The cast of characters was long in those days. Chuck Irving gave the Post Office a long-since lost face (and a song or two), up the street the Growl that Walked Like a Man, grocer Keith Gourlay, couldn’t hide the fact that at heart he was really a pussy-cat.

Bob Geering moved to Penticton after the family store burned, RCMP Sgt Ken (Sudsy) Sutherland took retirement here and became a city alderman, Jon Strom opened the Coronation Square Pharmasave drug store (now Rexall) and the Dalby brothers, Ralph and Howard, serviced most of the marine industry.

The more interesting stores included Ladysmith Trading, owned by Jack and Daryl Rogers; Clarence and Ray Knight’s store and Bob Stillin’s hardware, located where the Fox & Hound pub is now. If you couldn’t find what you wanted in one of those stores, it likely wasn’t to be found on the island.
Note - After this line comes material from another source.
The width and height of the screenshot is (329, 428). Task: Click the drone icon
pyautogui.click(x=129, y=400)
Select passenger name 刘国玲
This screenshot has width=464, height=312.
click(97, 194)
There are other names to mention and stories to tell, but here’s one for now: John Trueman Wilson, former city councillor and B.C. Tel/Telus lineman for Ladysmith before he retired, faced many odd situations while tending to the town’s telephone system, but none more creepy than what he found under the old Chronicle building, then located at Roberts and 2nd Avenue. Crawling under the building on his belly with only a foot of headroom, he looked up in the semi-darkness to find two eyes staring at him. It was a petrified cat. Exit John Wilson, in a hurry.